Advertise as a marketer – your advertising must sell the position benefits
The power of an advertisement that clearly describes the role and sells your practice to candidates can’t be underestimated. Include the history of the practice, its location, a description of the team and most importantly the position duties in an honest and attractive way. Most people want to know their work will be challenging and rewarding.
Keep your advertisement to no more than one A4 page.
Focus on why you are different – stand out from the crowd
Often candidates are overwhelmed with potential positions, with most adverts looking pretty much the same. Organisations that attract the best talent stand out by also including videos in advertising, often from current employees. Focus on benefits or perks you offer like discounted gym membership, no weekend work, flexible start and finish times or paid training days.
Interviewing – be on time, value their time and ask the right questions
The key is to get to know the real person by asking well thought-out questions that ask for examples. You will not only be able to confirm the candidate has the skills they say they have, you will better understand their strengths and weaknesses. Remember they are also interviewing you, so be confident yet approachable, encourage them to ask questions and the more comfortable you make them feel, the more you will see them as they would be in the workplace.
Stay away from magical questions like “where do you see yourself in five years?”. Most candidates will feel awkward answering these types of questions and the answers are difficult to assess as relevant to the position they are interviewing for.
Remember there are specific questions you cannot ask in interview – it’s a good idea to keep anything personal out of the interview apart from general interest.
Contact RDN if you need advice on specific questions to ask at interview.
Reference check and test – make sure they can do what they say they can
Always make sure the candidate is aware that you are going to call their referees. Some candidates may include a current employer who they haven’t told yet. If possible, encourage the candidates to let their referee know you will be calling to improve the chance of them taking your call.
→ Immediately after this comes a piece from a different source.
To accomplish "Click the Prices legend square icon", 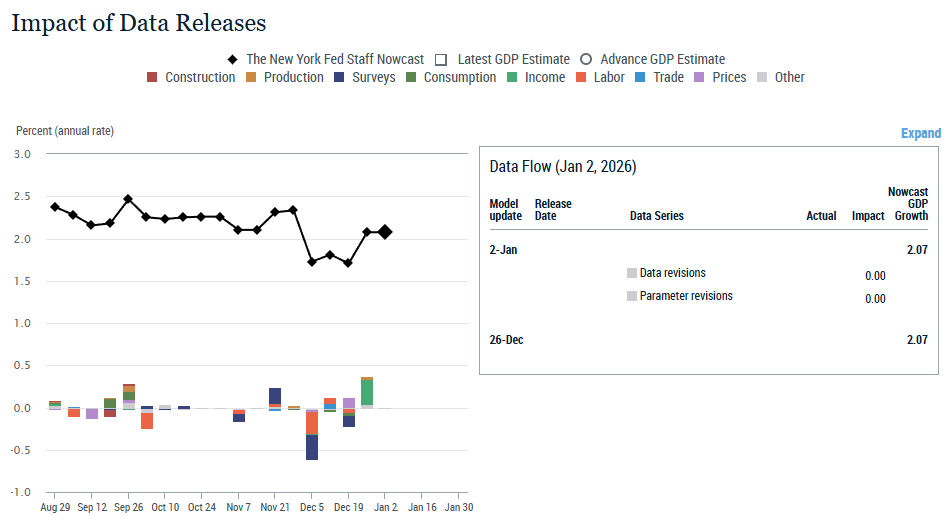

Conduct two or three reference checks by phone – do not accept written references. Be prepared with the types of questions you want to ask a referee, tailor them to the job the candidate will perform and if the referee is vague in their answer, ask again. If you don’t get an answer to a question, make a note of this to ask another referee. If the same thing comes up again, depending on the question, this may be a reason not to proceed.
If the position has a particular skill that is required, create a small test or look for outsourced companies who can conduct the testing for you. Investing in a small cost to do this is better than the much larger cost of someone not performing at the level you need.
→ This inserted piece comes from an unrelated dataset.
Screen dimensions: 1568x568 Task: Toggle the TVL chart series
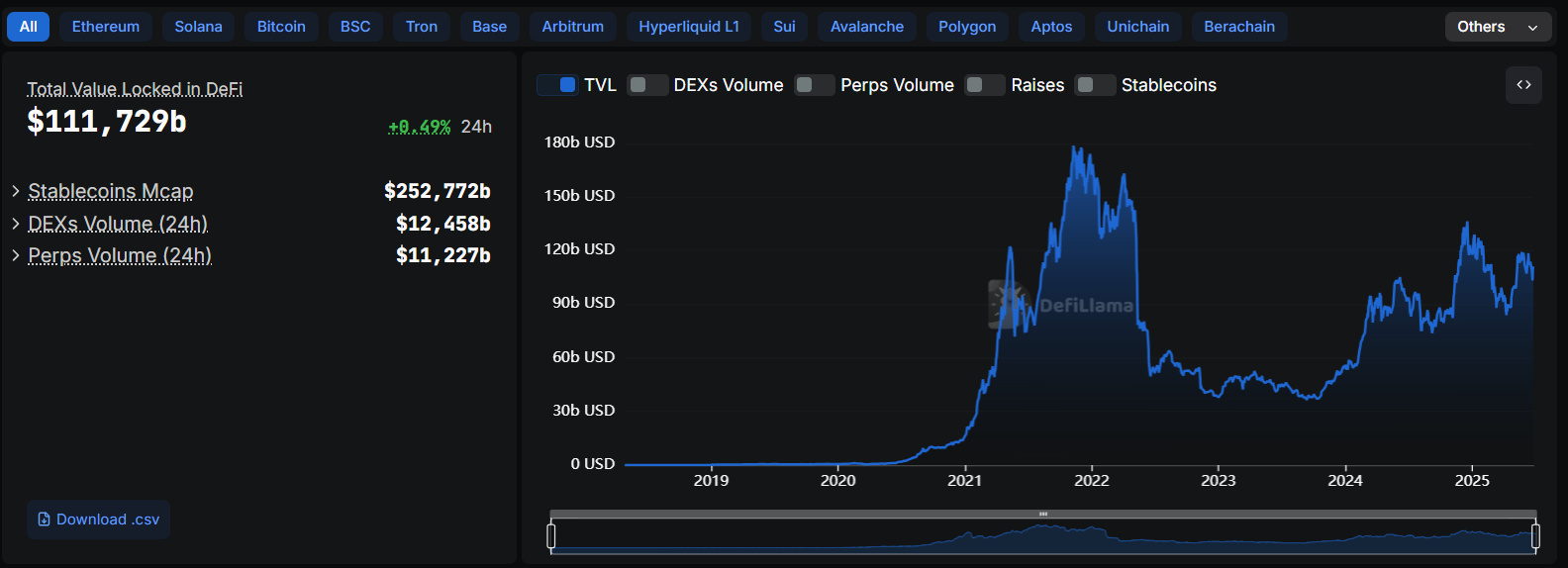(557, 85)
On-boarding – make all your hard work count
Once you have appointed the successful candidate, keep in touch with them before they start, have an organised plan for their first day and make them feel welcome. This will confirm they have made the right decision to join you. Cover the statutory induction items and have the relevant person run through a training plan for the coming days and weeks. Try to avoid the too common “chuck them in the deep end and see if they swim” approach.
When the recruitment process is well organised, detailed and as smooth as possible, you will increase the likelihood of selecting the right person.